§ WORK ORDER: Exactly as written, output each of the lines below, with no images.

§ DATA RECORDS:
* * *
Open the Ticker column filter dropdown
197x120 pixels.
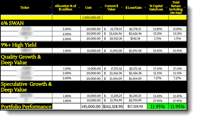[50, 8]
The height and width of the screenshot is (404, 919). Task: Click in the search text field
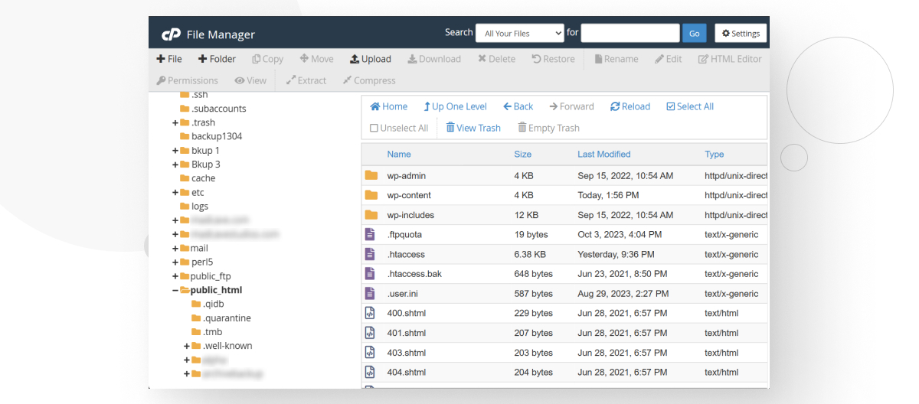[x=630, y=33]
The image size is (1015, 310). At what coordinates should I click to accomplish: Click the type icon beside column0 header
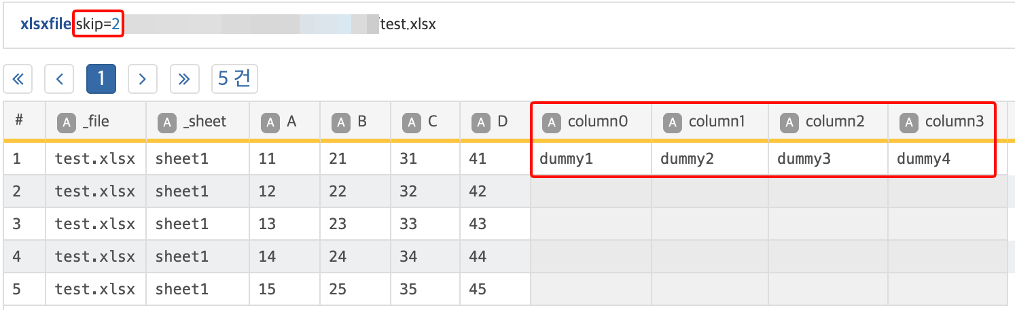coord(551,122)
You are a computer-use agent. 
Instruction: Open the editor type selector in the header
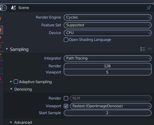coord(3,8)
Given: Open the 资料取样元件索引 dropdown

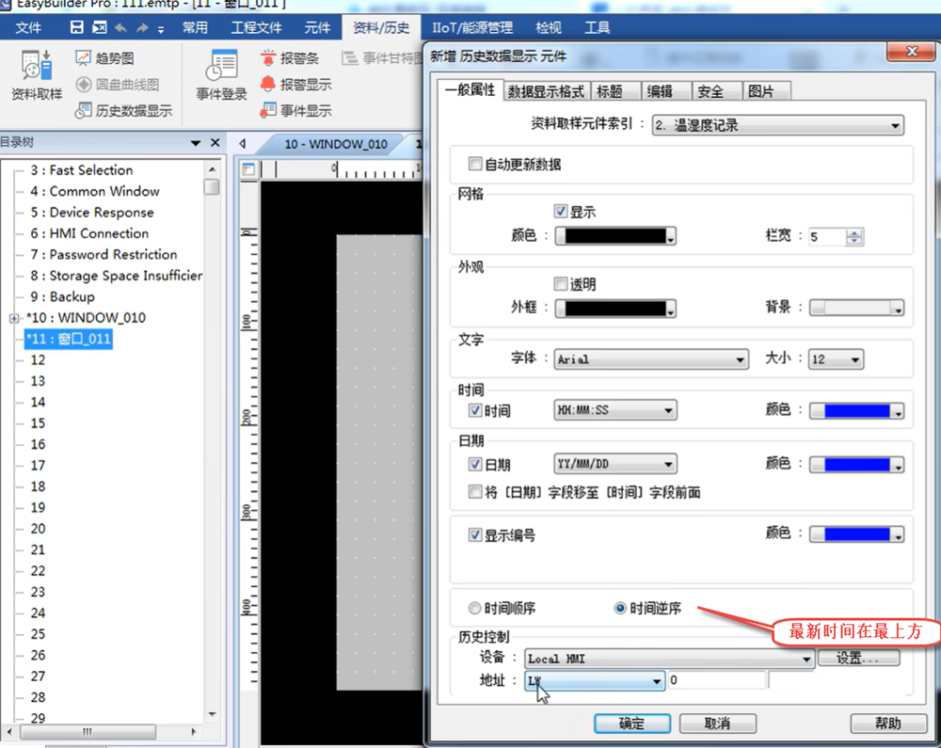Looking at the screenshot, I should [777, 124].
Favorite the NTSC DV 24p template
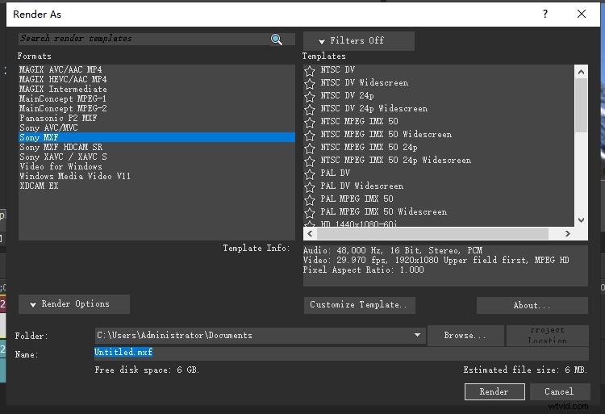This screenshot has height=414, width=605. [x=310, y=96]
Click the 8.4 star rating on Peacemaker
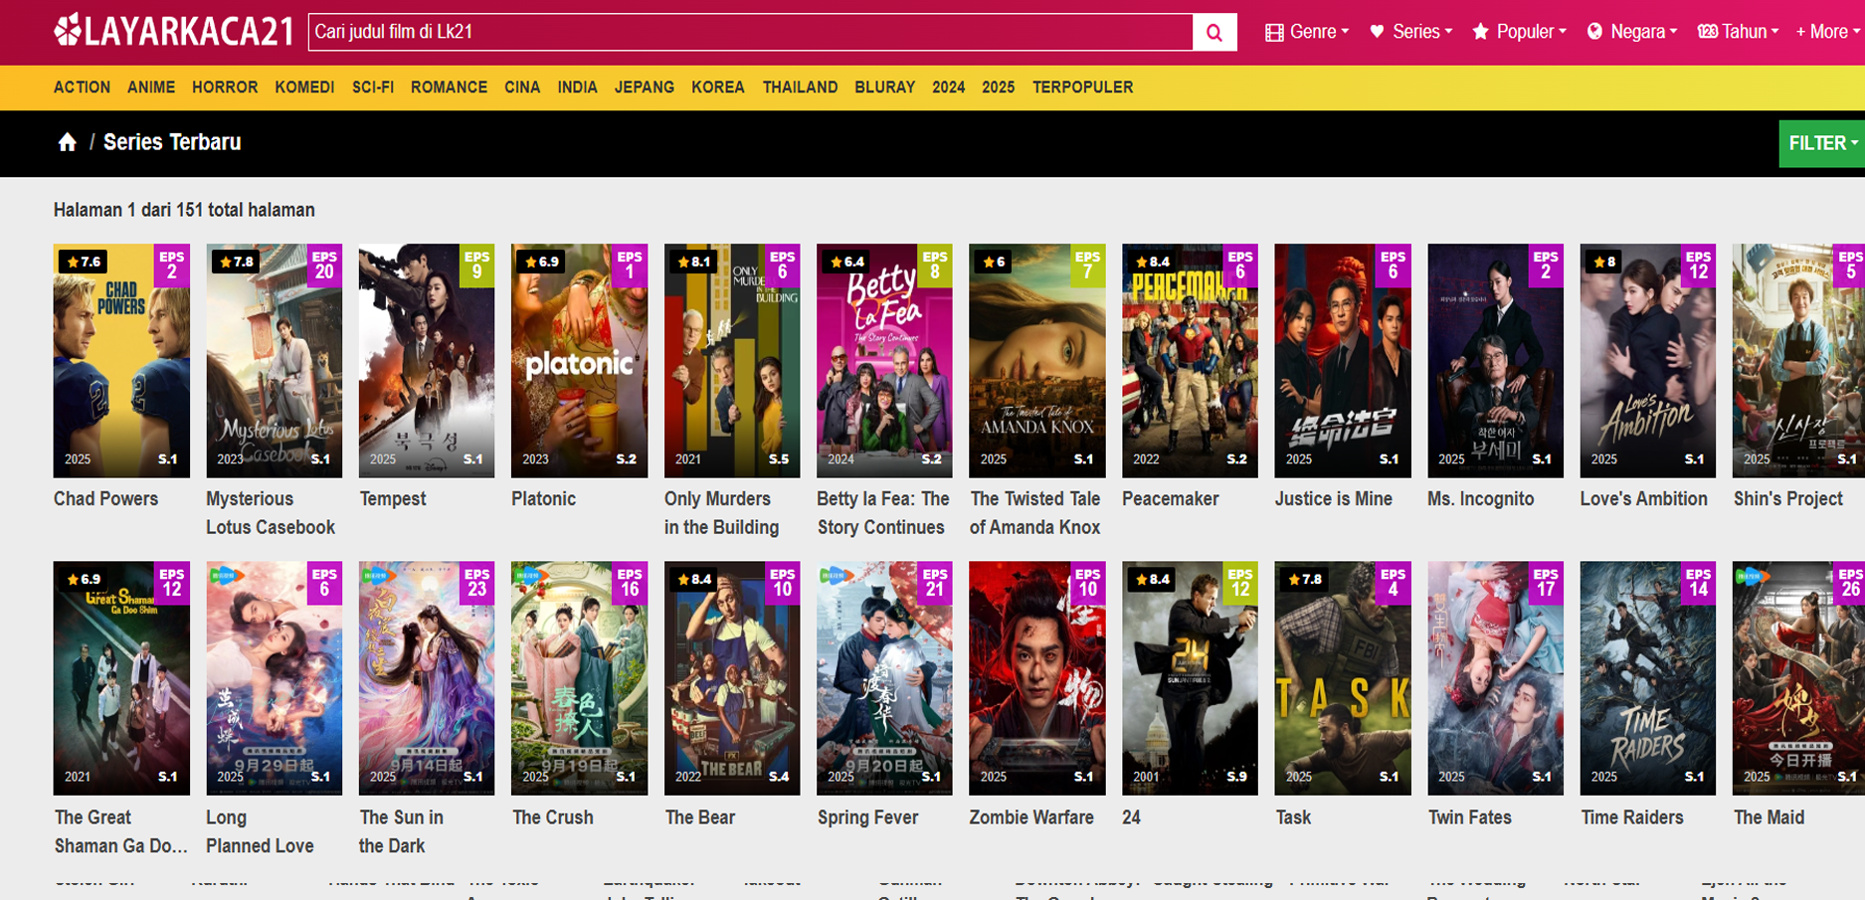The image size is (1865, 900). 1153,262
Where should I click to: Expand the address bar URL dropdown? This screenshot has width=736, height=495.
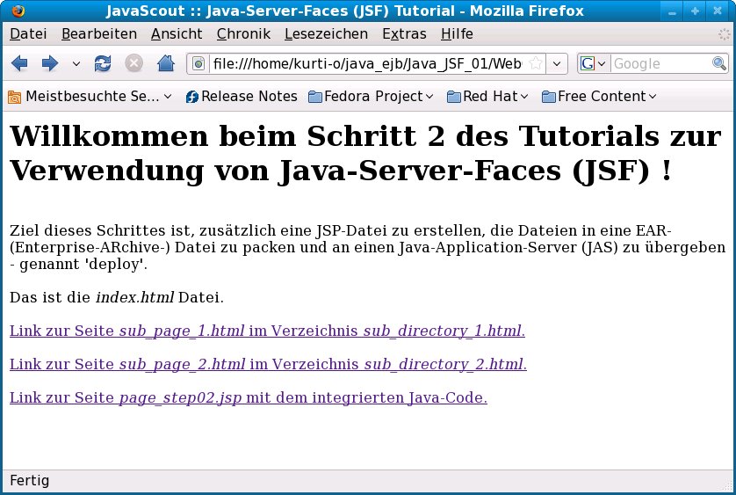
* * *
§ OUTPUT OF THE EXERCISE:
Open the Ticker column filter dropdown
197x120 pixels.
[50, 8]
The height and width of the screenshot is (404, 919). Task: Click in the search text field
[x=630, y=33]
The image size is (1015, 310). At what coordinates should I click to accomplish: Click the type icon beside column0 header
coord(551,122)
You are a computer-use agent. 
Instruction: Open the editor type selector in the header
coord(3,8)
Given: Open the 资料取样元件索引 dropdown

Looking at the screenshot, I should [777, 124].
Favorite the NTSC DV 24p template
This screenshot has height=414, width=605. [x=310, y=96]
Click the 8.4 star rating on Peacemaker
The image size is (1865, 900). 1153,262
Where should I click to: Expand the address bar URL dropdown? This screenshot has width=736, height=495.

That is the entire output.